However, in a recent review of 59 publications (published between 2009 and 2018) on VR learning applications for higher education, Radianti et al. (2020) observed that about two-thirds of these articles did not incorporate an explicit learning theory. This issue is crucial because design and implementation of effective educational technology interventions is enhanced by grounding such work in testable theoretical models of learning (Granić & Marangunić, 2019; Valverde-Berrocoso et al., 2020). These models provide insight into fundamental learning processes and outcomes, which in turn inform decisions about technology features and pedagogy. Radianti et al. (2020) further argued that many extant learning theories do not include elements specifically related to learning with VR (e.g., immersion, presence, or embodiment). Thus, a substantive amount of work in the field of VR learning may be either unguided by a clear model of learning or may be using models that are incomplete. To advance the use of VR in effective instruction, it may be useful to extend and test learning theories for use in that context.
The cognitive-affective theory of learning with media (CATLM) is a popular model among VR learning researchers and developers, and represents a very plausible and straightforward candidate for elaboration based on VR learning principles (Mayer, 2020; Moreno & Mayer, 2007). In brief, CATLM is a theory for understanding learning with instructional materials beyond words and images (e.g., manipulatives). This theory articulates mechanisms for meaningful learning that may occur when learners directly interact with the instructional system (e.g., dialogue, control, and manipulation) in a multimodal learning experience (Moreno & Mayer, 2007). The advantages of including different types of sensory interactions (e.g., auditory, visual, and tactile) and different domains of human functioning (e.g., cognition, motivation, and emotion) make CATLM seem an ideal foundation for understanding the VR learning process. CATLM has been credited in the design of computer simulations, computer-based instruction, online learning, and serious games (e.g., Domagk et al., 2010; Krämer & Bente, 2010; Plass & Schwartz, 2014; Ritterfeld et al., 2009; Sosa et al., 2011). With regards to VR learning, CATLM has been used to define the parameters and evaluation of user experience and user-centered instructional design, such as visualizations (Birt et al., 2015), human-robot collaboration (Shu et al., 2019), teaching concepts, and procedures (Ta, 2018); and to inform pedagogy for increasing learning performance, such as knowledge construction (Spek et al., 2008), knowledge transfer (Petersen et al., 2020), and behavior involvement (Sajjadi et al., 2018).

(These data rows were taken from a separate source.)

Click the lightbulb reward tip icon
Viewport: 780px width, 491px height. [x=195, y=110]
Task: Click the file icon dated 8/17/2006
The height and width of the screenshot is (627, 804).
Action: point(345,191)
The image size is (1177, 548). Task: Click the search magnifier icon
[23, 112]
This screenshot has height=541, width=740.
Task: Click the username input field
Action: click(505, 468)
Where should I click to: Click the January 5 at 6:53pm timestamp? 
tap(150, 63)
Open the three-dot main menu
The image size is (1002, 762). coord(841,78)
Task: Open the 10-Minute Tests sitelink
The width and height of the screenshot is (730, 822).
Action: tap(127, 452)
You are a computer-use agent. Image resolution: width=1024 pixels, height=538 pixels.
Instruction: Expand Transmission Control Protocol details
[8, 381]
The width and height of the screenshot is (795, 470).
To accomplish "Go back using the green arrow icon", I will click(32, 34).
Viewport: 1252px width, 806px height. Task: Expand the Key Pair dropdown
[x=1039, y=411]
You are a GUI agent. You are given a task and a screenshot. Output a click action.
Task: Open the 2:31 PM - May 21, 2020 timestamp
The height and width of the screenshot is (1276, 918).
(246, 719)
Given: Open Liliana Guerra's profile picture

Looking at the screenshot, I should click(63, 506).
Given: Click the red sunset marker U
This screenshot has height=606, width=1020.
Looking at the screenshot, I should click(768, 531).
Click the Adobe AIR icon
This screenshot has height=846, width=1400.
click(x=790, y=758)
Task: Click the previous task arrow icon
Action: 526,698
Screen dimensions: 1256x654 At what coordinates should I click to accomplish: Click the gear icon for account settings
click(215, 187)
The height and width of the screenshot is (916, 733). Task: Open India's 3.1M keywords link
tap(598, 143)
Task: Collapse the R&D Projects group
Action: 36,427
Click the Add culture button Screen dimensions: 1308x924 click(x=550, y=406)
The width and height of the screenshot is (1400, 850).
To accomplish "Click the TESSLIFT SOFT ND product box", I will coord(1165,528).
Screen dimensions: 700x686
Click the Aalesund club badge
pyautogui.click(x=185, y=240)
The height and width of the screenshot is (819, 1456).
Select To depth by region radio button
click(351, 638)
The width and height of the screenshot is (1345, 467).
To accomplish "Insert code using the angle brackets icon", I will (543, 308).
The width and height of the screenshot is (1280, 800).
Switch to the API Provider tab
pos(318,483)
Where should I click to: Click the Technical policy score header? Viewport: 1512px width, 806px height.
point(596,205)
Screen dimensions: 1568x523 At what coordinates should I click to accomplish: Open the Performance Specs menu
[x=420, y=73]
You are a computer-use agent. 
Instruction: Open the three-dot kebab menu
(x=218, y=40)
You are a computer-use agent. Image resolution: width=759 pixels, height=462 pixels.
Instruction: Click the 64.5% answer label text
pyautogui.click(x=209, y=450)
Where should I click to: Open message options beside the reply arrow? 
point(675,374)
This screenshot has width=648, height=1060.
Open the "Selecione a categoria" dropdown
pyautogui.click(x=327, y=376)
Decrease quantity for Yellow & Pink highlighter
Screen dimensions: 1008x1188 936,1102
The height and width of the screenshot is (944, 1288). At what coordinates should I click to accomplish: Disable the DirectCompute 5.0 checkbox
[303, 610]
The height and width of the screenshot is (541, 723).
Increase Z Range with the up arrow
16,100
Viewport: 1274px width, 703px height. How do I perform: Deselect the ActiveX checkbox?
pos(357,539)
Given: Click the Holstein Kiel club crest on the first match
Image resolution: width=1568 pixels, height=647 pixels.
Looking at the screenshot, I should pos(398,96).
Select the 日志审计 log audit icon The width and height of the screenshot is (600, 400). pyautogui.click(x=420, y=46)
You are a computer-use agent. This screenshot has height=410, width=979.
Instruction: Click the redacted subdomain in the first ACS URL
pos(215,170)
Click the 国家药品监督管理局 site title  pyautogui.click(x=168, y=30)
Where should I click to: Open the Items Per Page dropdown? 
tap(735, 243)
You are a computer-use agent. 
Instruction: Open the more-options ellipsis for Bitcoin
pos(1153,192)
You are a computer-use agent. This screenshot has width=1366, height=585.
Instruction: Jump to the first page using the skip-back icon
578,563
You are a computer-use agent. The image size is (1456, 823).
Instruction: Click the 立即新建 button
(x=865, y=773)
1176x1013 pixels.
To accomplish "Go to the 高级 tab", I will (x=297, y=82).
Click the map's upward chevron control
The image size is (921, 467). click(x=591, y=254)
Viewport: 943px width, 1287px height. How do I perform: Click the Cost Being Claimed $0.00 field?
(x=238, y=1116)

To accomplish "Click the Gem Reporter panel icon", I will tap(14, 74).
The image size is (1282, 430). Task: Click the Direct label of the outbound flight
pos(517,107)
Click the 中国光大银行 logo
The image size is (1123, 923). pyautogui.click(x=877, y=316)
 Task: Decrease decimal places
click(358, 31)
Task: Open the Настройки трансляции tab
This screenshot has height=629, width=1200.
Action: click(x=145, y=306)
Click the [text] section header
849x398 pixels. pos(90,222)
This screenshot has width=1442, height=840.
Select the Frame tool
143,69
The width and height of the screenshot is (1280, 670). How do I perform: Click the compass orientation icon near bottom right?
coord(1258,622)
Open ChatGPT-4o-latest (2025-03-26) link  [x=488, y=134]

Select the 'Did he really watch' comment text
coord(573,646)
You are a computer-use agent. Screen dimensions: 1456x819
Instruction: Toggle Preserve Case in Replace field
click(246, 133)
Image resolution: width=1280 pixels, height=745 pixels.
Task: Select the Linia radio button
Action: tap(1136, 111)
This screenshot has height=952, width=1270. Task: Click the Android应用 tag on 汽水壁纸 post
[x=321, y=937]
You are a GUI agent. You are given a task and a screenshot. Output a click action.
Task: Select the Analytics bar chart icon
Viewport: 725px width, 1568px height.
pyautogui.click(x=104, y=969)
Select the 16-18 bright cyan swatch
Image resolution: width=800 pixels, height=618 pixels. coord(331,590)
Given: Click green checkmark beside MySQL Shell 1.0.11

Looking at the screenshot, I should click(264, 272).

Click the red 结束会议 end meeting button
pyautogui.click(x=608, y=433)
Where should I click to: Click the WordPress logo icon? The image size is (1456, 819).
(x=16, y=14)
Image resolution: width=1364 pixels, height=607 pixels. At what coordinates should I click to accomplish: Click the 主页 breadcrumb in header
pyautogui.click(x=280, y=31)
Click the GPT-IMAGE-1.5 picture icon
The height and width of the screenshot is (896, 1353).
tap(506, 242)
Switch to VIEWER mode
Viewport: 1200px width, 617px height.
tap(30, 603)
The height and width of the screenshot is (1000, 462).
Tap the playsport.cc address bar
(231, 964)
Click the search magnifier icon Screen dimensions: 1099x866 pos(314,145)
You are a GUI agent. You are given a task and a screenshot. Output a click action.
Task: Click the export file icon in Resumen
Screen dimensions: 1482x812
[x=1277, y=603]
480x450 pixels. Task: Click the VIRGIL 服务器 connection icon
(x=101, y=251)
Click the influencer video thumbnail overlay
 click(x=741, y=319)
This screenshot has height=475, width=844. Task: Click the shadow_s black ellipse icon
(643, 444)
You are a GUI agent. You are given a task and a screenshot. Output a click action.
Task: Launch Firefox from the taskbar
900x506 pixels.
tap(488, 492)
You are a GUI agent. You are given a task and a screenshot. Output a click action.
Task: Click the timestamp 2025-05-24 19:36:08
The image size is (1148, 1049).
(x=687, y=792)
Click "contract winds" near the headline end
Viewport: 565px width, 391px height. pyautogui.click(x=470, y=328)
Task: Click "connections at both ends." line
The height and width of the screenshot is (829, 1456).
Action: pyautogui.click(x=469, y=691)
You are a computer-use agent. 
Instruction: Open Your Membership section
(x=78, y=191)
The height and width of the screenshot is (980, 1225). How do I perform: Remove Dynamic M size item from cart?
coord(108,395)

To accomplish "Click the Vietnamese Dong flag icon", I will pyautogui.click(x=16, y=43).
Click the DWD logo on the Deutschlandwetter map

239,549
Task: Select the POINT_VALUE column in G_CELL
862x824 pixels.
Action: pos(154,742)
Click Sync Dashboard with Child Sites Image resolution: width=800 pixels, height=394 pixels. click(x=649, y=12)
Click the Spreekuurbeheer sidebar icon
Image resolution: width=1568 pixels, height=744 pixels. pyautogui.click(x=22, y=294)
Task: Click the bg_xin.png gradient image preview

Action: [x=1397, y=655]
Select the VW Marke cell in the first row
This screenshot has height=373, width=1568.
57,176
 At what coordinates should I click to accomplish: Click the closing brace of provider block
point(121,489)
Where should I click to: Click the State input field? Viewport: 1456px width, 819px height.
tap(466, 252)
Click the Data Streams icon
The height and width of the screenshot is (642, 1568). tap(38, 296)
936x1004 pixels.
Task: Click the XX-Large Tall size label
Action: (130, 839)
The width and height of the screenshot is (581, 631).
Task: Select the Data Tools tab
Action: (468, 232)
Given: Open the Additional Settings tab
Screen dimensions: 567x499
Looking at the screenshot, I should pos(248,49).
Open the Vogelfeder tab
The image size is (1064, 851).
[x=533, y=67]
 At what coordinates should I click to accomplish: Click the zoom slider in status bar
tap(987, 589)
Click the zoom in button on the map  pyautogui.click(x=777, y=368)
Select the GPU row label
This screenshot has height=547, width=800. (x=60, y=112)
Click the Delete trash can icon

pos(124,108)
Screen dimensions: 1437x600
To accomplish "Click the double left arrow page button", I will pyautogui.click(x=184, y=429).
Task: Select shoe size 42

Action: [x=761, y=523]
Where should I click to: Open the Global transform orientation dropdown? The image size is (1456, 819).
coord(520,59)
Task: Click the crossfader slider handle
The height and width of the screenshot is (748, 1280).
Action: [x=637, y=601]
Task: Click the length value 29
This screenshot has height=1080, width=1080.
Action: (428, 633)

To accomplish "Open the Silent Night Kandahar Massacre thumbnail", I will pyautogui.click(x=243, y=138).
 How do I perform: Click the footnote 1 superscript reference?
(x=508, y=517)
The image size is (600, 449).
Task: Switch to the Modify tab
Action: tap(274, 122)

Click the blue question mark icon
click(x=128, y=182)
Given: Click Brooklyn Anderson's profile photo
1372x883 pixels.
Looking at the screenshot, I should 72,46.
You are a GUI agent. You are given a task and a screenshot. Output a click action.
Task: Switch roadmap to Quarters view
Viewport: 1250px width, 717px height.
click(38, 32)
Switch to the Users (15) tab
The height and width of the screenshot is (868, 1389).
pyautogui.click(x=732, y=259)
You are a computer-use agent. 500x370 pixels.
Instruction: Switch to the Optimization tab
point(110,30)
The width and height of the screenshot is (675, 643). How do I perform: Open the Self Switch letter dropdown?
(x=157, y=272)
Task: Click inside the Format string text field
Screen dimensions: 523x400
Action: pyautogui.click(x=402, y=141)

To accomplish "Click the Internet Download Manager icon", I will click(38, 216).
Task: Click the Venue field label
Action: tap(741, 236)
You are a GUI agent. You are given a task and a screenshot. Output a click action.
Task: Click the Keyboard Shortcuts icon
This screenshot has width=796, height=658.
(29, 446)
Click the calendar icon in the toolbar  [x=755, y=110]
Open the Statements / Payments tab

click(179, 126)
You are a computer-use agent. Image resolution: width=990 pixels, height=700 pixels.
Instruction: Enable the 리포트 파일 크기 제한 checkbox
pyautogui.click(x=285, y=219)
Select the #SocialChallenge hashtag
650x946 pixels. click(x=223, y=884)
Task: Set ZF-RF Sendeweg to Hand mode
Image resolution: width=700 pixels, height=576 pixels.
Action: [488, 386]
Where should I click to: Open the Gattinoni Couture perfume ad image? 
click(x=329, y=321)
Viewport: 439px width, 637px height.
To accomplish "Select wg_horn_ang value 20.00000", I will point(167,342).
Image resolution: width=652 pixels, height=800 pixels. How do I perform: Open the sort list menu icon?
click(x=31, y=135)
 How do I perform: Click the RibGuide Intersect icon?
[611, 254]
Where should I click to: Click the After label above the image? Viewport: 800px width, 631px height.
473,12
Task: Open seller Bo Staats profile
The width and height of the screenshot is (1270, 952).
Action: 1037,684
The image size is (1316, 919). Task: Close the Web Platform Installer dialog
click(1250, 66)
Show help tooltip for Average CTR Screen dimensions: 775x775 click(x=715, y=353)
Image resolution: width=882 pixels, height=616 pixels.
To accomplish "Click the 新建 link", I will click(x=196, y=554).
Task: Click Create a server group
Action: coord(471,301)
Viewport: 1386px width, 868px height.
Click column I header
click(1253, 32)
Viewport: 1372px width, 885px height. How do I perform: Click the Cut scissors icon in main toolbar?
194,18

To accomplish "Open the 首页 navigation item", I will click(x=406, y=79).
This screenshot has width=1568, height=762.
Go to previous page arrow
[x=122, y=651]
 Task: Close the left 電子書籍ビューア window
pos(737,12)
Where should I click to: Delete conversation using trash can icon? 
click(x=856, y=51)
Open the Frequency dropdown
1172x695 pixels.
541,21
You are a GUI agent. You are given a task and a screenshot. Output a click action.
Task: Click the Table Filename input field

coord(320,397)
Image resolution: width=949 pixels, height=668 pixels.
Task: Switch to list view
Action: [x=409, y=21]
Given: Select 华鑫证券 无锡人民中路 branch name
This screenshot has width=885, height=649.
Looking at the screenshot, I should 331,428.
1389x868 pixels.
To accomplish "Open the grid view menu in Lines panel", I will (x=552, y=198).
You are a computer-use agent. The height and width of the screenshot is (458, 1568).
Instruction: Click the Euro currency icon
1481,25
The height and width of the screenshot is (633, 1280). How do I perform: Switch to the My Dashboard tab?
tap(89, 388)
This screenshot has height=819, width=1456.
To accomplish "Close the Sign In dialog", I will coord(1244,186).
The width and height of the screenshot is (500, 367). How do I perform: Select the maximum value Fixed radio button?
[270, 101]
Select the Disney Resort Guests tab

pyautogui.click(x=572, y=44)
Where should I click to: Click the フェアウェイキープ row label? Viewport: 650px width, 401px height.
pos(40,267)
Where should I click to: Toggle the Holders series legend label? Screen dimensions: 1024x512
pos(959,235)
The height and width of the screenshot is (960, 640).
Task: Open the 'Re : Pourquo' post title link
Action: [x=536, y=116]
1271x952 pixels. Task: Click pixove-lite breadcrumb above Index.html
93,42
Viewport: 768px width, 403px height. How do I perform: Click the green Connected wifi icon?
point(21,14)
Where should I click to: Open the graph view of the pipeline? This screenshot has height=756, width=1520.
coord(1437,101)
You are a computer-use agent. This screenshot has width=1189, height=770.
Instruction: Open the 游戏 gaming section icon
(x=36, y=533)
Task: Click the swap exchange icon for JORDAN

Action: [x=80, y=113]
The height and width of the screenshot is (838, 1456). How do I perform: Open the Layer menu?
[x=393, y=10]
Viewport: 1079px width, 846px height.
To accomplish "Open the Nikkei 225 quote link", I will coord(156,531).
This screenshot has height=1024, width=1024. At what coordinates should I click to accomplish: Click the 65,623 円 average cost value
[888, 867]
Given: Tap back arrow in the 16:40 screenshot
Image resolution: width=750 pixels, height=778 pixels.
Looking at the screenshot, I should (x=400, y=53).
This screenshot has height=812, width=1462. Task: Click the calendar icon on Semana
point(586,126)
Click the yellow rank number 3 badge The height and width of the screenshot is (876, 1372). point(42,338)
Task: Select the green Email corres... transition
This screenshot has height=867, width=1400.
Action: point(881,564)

Importantly, as a theory developed before the most recent boom of VR technologies, CATLM may not fully encompass VR learning for two reasons. First, CATLM assumes that motivation affects learning in an interactive multimodal environment (e.g., VR) (Leutner, 2014). However, CATLM does not include several essential constructs of VR environments (e.g., immersion, presence, and embodiment) that may have connections with motivation in VR learning (Johnson-Glenberg, 2018; Parong & Mayer, 2018). As a result, the model does not specifically articulate the claim that motivation would be important for VR learning. Second, in the field of VR, the model has been used to influence design principles but has not been fully validated (Makransky et al., 2019; Mayer, 2020). There is a lack of evidence assessing how and whether elements of VR design (e.g., level of immersion) and elements of CATLM (e.g., cognitive load) indeed interact to influence learning.
Current Study
The purposes of this study are to (a) extend CATLM for VR learning and (b) to evaluate the applicability and validity of the resulting model. Specifically, we briefly summarize CATLM principles and assumptions and then suggest extensions to this model based on VR learning environments. This review results in an updated theoretical model with multiple testable hypotheses. We then describe a study in which undergraduate participants learned with different VR formats over several sessions. Data were collected on participants’ learning performance along with their subjective experiences of presence, embodiment, motivation, and cognitive demands. Structural equation modeling (SEM) methods are then used to explore relations among variables and test whether these connections align with our extended model of CATLM for VR.
Extending Cognitive-Affective Theory of Learning with Media for Virtual Reality Contexts
Overview
A total of nine variables and 20 hypothesized relationships are articulated within our extended model. Among these concepts, five are sourced directly from CATLM (i.e., prior knowledge, cognitive load, cognitive engagement, motivation, and learning achievement) and four are added from the literature on VR learning (i.e., VR format, embodiment, presence, and time). In this research model, three concepts (i.e., VR format, time, and prior knowledge) are defined as external variables. The remaining concepts are recognized as constructs. It is worth noting that cognitive load is operationalized here as a two-level construct with two subordinate constructs: extraneous cognitive processing and essential cognitive processing. Figure 1 visually summarizes the hypothesized research model. Subsequent sections provide more specific details and explanations of the model components. Hypothesized model.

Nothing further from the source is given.